_Your task_
From the first line to the last, retype the data below exactly.

_Given entries_
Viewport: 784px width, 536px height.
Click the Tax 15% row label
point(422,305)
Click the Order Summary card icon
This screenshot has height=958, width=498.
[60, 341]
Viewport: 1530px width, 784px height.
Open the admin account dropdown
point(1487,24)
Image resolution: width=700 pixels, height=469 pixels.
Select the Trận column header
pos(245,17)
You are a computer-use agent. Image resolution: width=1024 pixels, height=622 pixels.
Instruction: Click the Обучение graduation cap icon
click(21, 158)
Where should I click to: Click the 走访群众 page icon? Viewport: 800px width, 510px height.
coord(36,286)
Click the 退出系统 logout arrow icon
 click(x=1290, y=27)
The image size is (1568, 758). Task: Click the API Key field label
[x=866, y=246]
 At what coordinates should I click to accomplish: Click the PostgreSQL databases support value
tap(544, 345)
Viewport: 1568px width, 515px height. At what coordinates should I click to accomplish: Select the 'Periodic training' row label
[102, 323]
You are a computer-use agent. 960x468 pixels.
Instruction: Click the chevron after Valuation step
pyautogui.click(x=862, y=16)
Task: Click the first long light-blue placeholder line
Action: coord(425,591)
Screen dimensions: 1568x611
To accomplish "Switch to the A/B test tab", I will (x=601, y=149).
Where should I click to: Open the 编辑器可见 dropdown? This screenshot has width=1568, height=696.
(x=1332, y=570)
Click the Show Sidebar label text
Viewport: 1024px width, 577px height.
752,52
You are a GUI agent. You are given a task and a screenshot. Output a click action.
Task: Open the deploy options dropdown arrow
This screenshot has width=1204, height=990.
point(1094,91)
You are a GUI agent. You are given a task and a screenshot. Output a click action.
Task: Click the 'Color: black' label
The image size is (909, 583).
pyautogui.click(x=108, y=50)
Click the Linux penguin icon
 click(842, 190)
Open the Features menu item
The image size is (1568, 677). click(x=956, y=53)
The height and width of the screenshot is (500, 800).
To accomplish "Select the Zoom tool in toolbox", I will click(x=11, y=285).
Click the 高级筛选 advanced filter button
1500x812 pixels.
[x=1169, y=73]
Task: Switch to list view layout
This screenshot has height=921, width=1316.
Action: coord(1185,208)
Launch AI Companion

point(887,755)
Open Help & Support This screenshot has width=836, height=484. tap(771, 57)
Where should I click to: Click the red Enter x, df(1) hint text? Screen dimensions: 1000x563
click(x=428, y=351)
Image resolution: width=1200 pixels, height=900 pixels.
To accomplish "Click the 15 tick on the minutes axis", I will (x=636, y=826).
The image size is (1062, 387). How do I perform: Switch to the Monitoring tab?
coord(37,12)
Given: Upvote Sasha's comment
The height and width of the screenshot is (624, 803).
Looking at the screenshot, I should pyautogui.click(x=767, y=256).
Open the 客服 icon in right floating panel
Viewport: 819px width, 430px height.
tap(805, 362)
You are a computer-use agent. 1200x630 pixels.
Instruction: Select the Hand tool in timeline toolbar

_Result of the exercise_
Viewport: 784px width, 536px height.
Click the Tax 15% row label
point(422,305)
Click the Order Summary card icon
This screenshot has height=958, width=498.
[60, 341]
Viewport: 1530px width, 784px height.
Open the admin account dropdown
point(1487,24)
Image resolution: width=700 pixels, height=469 pixels.
Select the Trận column header
pos(245,17)
You are a computer-use agent. Image resolution: width=1024 pixels, height=622 pixels.
Instruction: Click the Обучение graduation cap icon
click(21, 158)
Where should I click to: Click the 走访群众 page icon? Viewport: 800px width, 510px height.
coord(36,286)
Click the 退出系统 logout arrow icon
 click(x=1290, y=27)
The image size is (1568, 758). Task: Click the API Key field label
[x=866, y=246]
 At what coordinates should I click to accomplish: Click the PostgreSQL databases support value
tap(544, 345)
Viewport: 1568px width, 515px height. At what coordinates should I click to accomplish: Select the 'Periodic training' row label
[102, 323]
You are a computer-use agent. 960x468 pixels.
Instruction: Click the chevron after Valuation step
pyautogui.click(x=862, y=16)
Task: Click the first long light-blue placeholder line
Action: coord(425,591)
Screen dimensions: 1568x611
To accomplish "Switch to the A/B test tab", I will (x=601, y=149).
Where should I click to: Open the 编辑器可见 dropdown? This screenshot has width=1568, height=696.
(x=1332, y=570)
Click the Show Sidebar label text
Viewport: 1024px width, 577px height.
752,52
You are a GUI agent. You are given a task and a screenshot. Output a click action.
Task: Open the deploy options dropdown arrow
This screenshot has width=1204, height=990.
point(1094,91)
You are a GUI agent. You are given a task and a screenshot. Output a click action.
Task: Click the 'Color: black' label
The image size is (909, 583).
pyautogui.click(x=108, y=50)
Click the Linux penguin icon
 click(842, 190)
Open the Features menu item
The image size is (1568, 677). click(x=956, y=53)
The height and width of the screenshot is (500, 800).
To accomplish "Select the Zoom tool in toolbox", I will click(x=11, y=285).
Click the 高级筛选 advanced filter button
1500x812 pixels.
[x=1169, y=73]
Task: Switch to list view layout
This screenshot has height=921, width=1316.
Action: coord(1185,208)
Launch AI Companion

point(887,755)
Open Help & Support This screenshot has width=836, height=484. tap(771, 57)
Where should I click to: Click the red Enter x, df(1) hint text? Screen dimensions: 1000x563
click(x=428, y=351)
Image resolution: width=1200 pixels, height=900 pixels.
To accomplish "Click the 15 tick on the minutes axis", I will (x=636, y=826).
The image size is (1062, 387). How do I perform: Switch to the Monitoring tab?
coord(37,12)
Given: Upvote Sasha's comment
The height and width of the screenshot is (624, 803).
Looking at the screenshot, I should pyautogui.click(x=767, y=256).
Open the 客服 icon in right floating panel
Viewport: 819px width, 430px height.
tap(805, 362)
You are a computer-use agent. 1200x630 pixels.
Instruction: Select the Hand tool in timeline toolbar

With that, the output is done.